%%

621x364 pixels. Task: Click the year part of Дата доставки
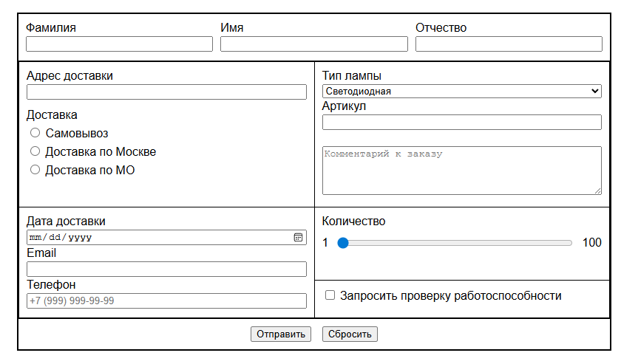tap(80, 238)
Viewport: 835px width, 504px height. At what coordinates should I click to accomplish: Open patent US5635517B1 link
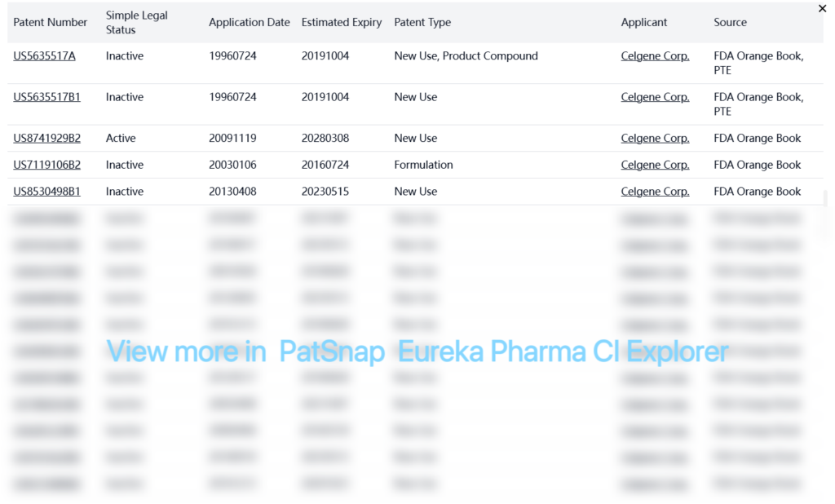click(46, 97)
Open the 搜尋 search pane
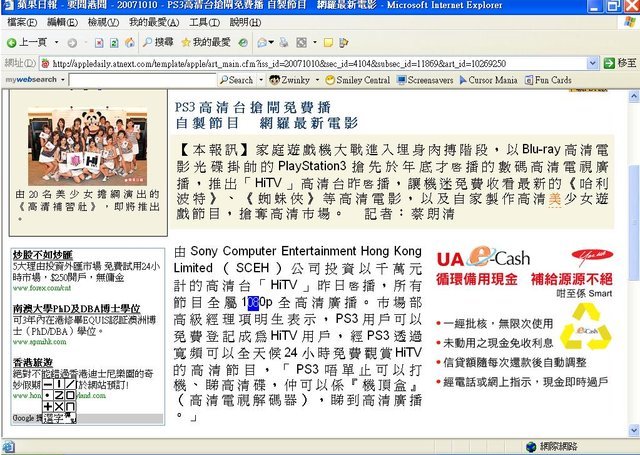 tap(157, 42)
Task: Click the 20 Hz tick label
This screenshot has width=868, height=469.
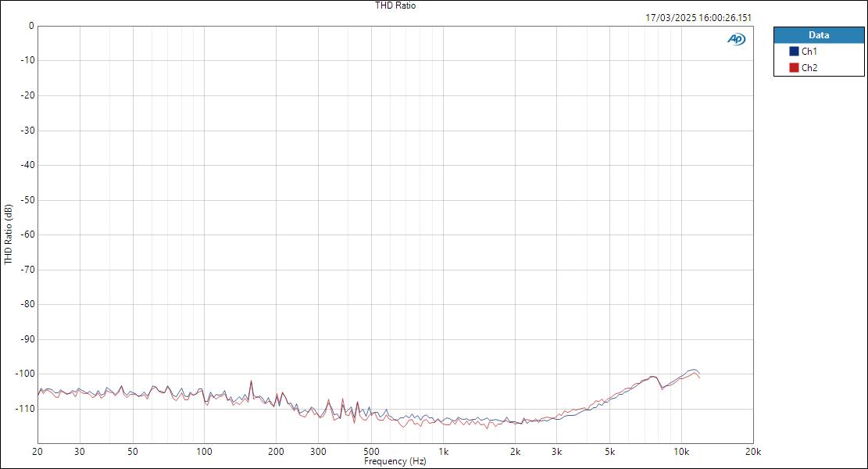Action: pyautogui.click(x=36, y=452)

%%

Task to complete:
Would you retype the listing above exactly, omitting its pictures?

Answer box:
621x364 pixels. Task: Click the year part of Дата доставки
tap(80, 238)
Viewport: 835px width, 504px height. At what coordinates should I click to accomplish: Open patent US5635517B1 link
click(46, 97)
Open the 搜尋 search pane
 tap(157, 42)
Task: Click the 20 Hz tick label
This screenshot has width=868, height=469.
Action: pyautogui.click(x=36, y=452)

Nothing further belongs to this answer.